→ **Text to read**:

..........

- Directed by: Ryutaro Nakagawa [ja] ("Kamata Lament") Mayu Akiyama [ja] ("Nomikawa Rhapsody") Yuka Yasukawa [ja] ("Dead End People") Hirobumi Watanabe ("Where Are You Going, Coelacanth?")
- Written by: Ryutaro Nakagawa ("Kamata Lament") Mayu Akiyama ("Nomikawa Rhapsody") Yuka Yasukawa ("Dead End People") Hirobumi Watanabe ("Where Are You Going, Coelacanth?")
- Produced by: Urara Matsubayashi
- Starring: Urara Matsubayashi; Sairi Ito; Kumi Takeuchi [ja]; Mayuko Fukuda; Kotone Furakawa [ja]; Yoshimasa Kondo; Ren Sudo [ja]; Shima Ohshini [ja]; Misa Wada [ja]; Kaito Yoshimura [ja]; Noa Kawazoe [ja]; Takeshi Yamamoto [ja]; Ryutaro Ninomiya [ja]; Hazuki Asahi; Riko Hisatsugu; Hirobumi Watanabe;
- Production companies: ENBU Seminar Foolish Piggies Films Wa Entertainment MOTION GALLERY STUDIO TBS Glowdia
- Distributed by: Wa Entertainment MOTION GALLERY STUDIO
- Release date: 25 September 2020;
- Running time: 117 minutes
- Country: Japan
- Language: Japanese

= Kamata Prelude =

Kamata Prelude (蒲田前奏曲) is a 2020 Japanese anthology film starring Urara Matsubayashi, Sairi Ito, Kumi Takeuchi, Mayuko Fukuda and Kotone Furakawa. It is composed of four segments written and directed by Ryutaro Nakagawa, Mayu Akiyama, Yuka Yasukawa and Hirobumi Watanabe, three of which feature Machiko, an actress.

..........

→ **Information supplied**:

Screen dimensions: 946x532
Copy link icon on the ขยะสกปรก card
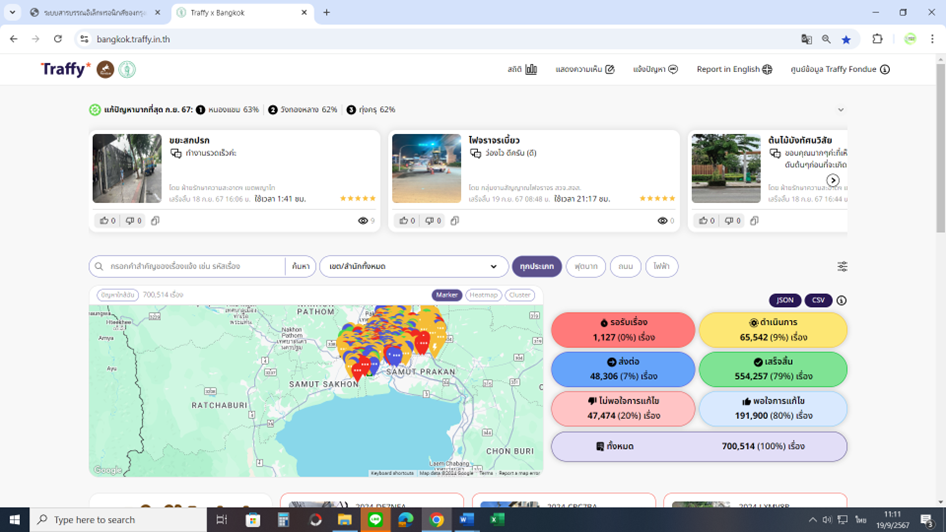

..........

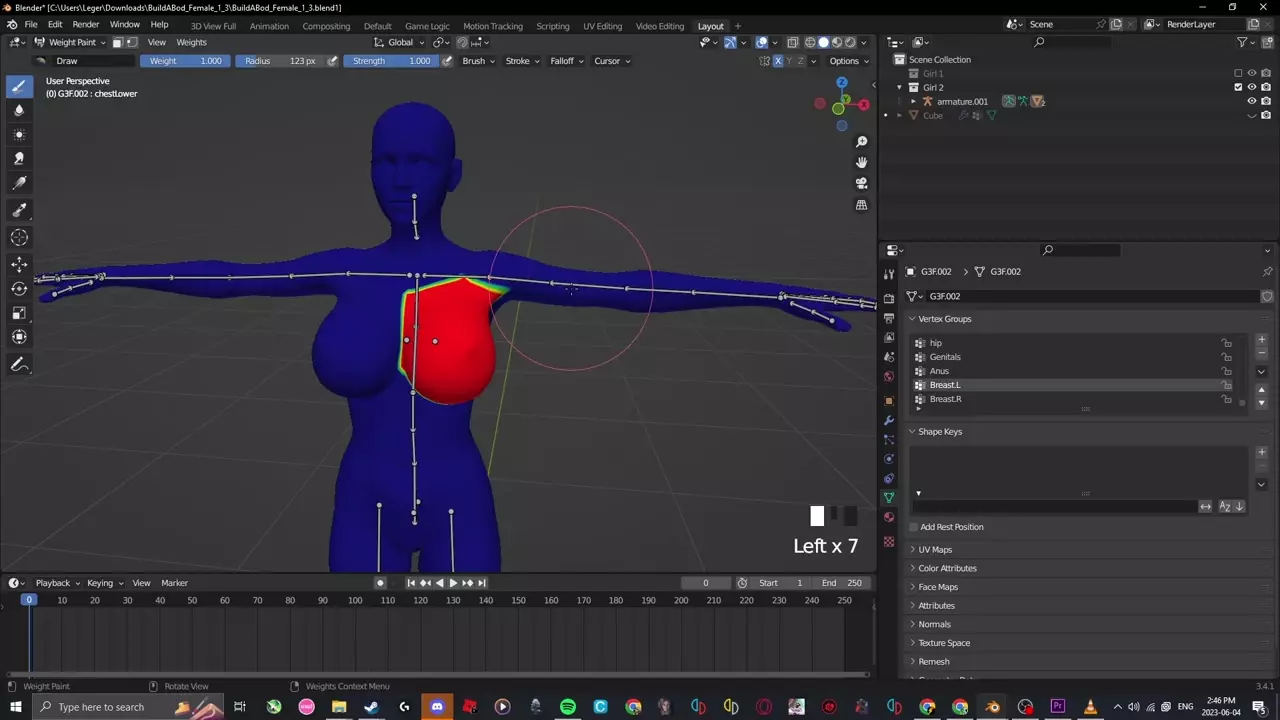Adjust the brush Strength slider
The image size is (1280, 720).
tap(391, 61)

..........

→ **Task description**:
Decide whether each statement below agrees with the text about Kamata Prelude. Answer yes or no for each, quoting the words from the text that decide it.
1. The film has a running time of 117 minutes.
2. Machiko appears in all four segments of the film.
3. Urara Matsubayashi produced the film.

→ **Answer to this exercise**:
1. Yes: "Running time: 117 minutes"
2. No: "three of which feature Machiko, an actress"
3. Yes: "Produced by: Urara Matsubayashi"